Zero diz que plantação de abacates em Alcácer do Sal pode ser “machadada” na conservação



A associação ambientalista Zero considerou sexta-feira que o projeto de plantação de pera-abacate previsto no concelho de Alcácer do Sal (Setúbal), cuja consulta pública terminou na quarta-feira, “pode ser mais uma machadada” na conservação da natureza.

De acordo com a Zero, em comunicado enviado à agência Lusa, o projeto do grupo Aquaterra “propõe a instalação de um empreendimento agroindustrial, com mais de 800 hectares (ha), para a produção e exportação de abacate, em plena Zona Especial de Conservação (ZEC) da Comporta/Galé, em área de habitats dunares”.

Esta “monocultura de regadio dependerá de 34 furos de captação de água subterrânea e do abastecimento do perímetro de rega do Vale do Sado”, apontou.

O período de consulta pública do Estudo de Impacte Ambiental (EIA) do Projeto Agroflorestal das Herdades de Murta e Monte Novo, em Alcácer do Sal, promovido pela empresa Expoente Frugal Lda, do grupo Aquaterra, decorreu entre 12 de dezembro de 2023 e a passada quarta-feira.

O processo, que está agora em análise, contou com 341 participações, de acordo com a informação disponível no portal Participa (www.participa.pt), consultado hoje pela agência Lusa.

No entender da associação Zero, este projeto pode pôr em causa os recursos hídricos da região.

“Para a produção de abacate, o promotor dimensionou o sistema de rega contando com um uso anual de mais de quatro milhões de metros cúbicos (4 hm³) de água, cerca de 3 hm³ provenientes de águas subterrâneas e 1 hm³ do Aproveitamento Hidroagrícola do Vale do Sado (AHVS)”, lê-se no comunicado.

Segundo a Zero, “para justificar o direito ao uso destas quantidades de água subterrânea, o grupo Aquaterra contraria os valores considerados pela entidade competente quanto aos recursos hídricos disponíveis nos aquíferos, propondo critérios próprios para pintar um cenário mais favorável a fim de justificar uma maior extração de água”.

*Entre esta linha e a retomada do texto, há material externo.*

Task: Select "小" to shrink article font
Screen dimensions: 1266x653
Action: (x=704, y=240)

“A massa de água subterrânea em questão, denominada Bacia Tejo–Sado/Margem Esquerda, tem já apresentado indícios de sobre-exploração nalgumas áreas”, alertou.

E, “quanto ao uso da água proveniente das barragens do Vale do Gaio e Pego do Altar, esta só poderia ser feita com uma autorização de água a título precário, dado que os terrenos a regar estão fora do perímetro de rega” do AHVS, frisou a Zero.

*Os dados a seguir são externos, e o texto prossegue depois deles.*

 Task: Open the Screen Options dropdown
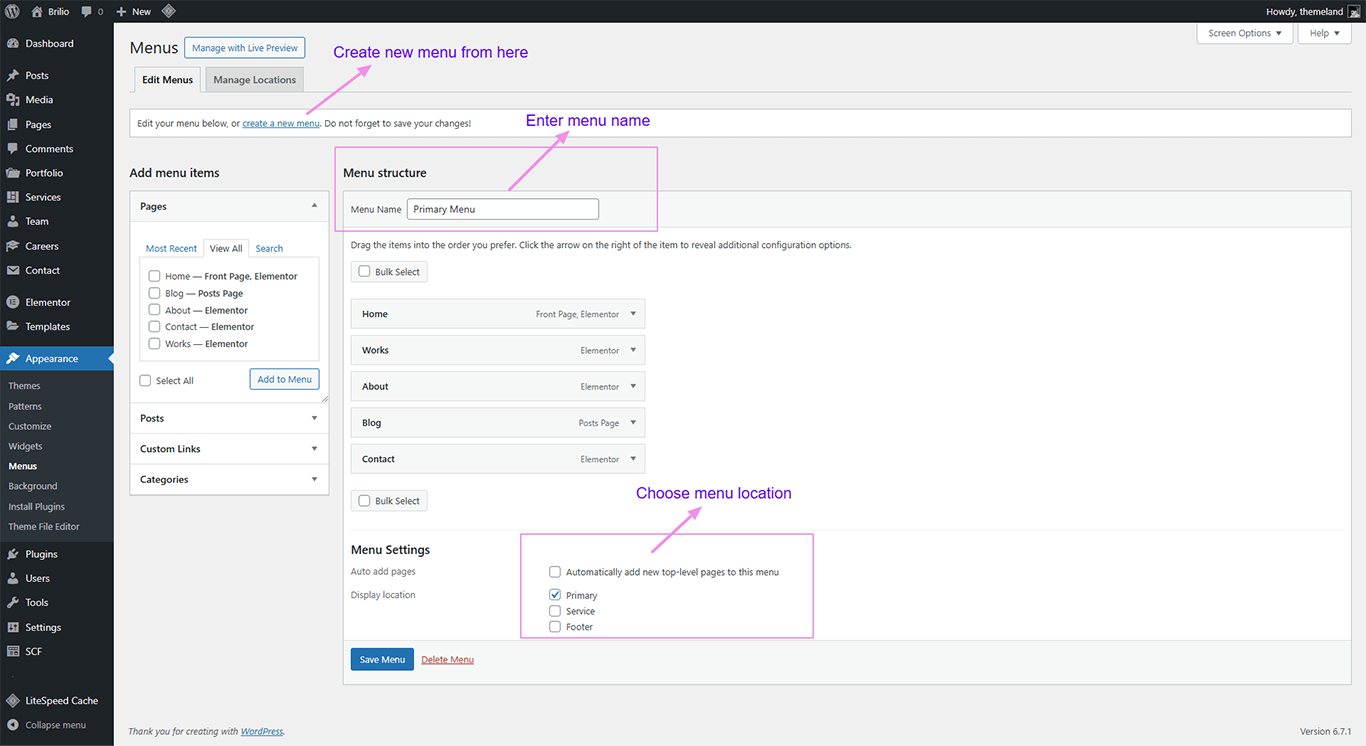(1244, 33)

No documento, a associação lembrou que “o Governo restringiu a contratualização de água proveniente de perímetros de rega coletivos públicos para culturas permanentes, como salvaguarda da capacidade de gestão da água face a situações de maior escassez”.

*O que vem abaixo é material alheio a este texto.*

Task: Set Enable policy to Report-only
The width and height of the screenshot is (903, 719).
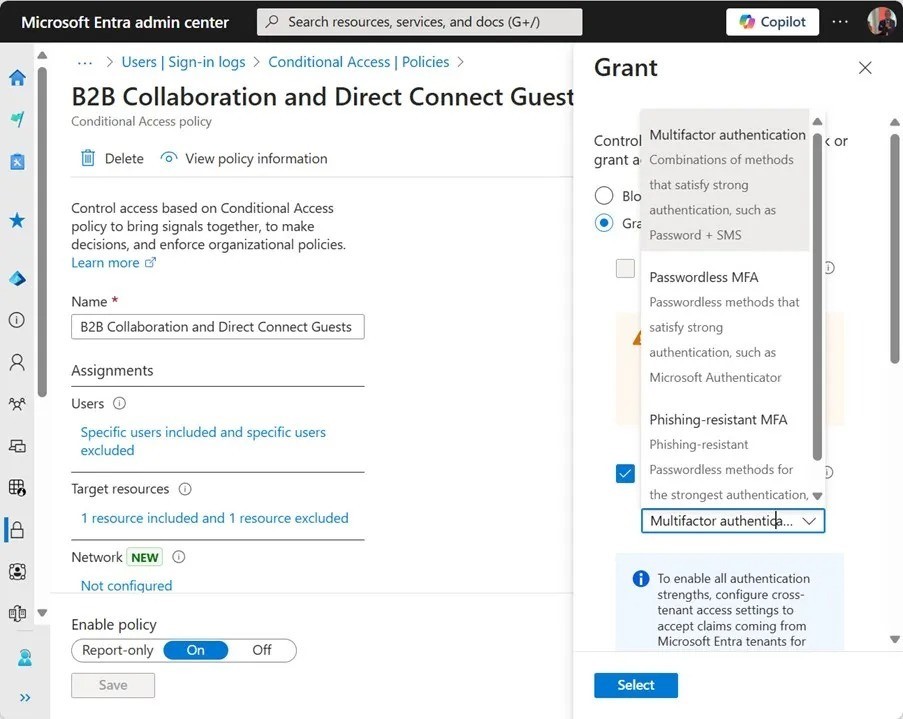Action: click(x=118, y=650)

“O projeto desenvolve-se nos limites da Reserva do Estuário do Sado, em ecossistemas com habitats dunares com zimbrais e outras espécies protegidas ao abrigo da Diretivas Habitats e Aves”, e onde foram “identificadas espécies RELAPE, endemismos ibéricos e lusitânicos”.

Para a Zero, a “proliferação de projetos turísticos e de intensificação agrícola tem levado a uma artificialização da ZEC da Comporta/Galé, ultrapassando já os 4.000 ha”.

“Caso o projeto venha a ser aprovado, as áreas incompatíveis com a conservação dos valores naturais protegidos irão atingir cerca de 17 a 18% da área classificada, pondo em causa a integridade” desta ZEC.

A associação ambientalista ressalvou que “a artificialização de áreas classificadas” está a pôr em “risco” as “metas de proteção da natureza”

“No entanto, de pouco serve possuir área com proteção legal para a conservação e recuperação da biodiversidade se, na prática, largas proporções são transformadas através de empreendimentos incompatíveis com estes fins. Por uma questão de honestidade, para o cálculo deveriam ser apenas consideradas as áreas onde esta proteção efetivamente ocorre”, argumentou.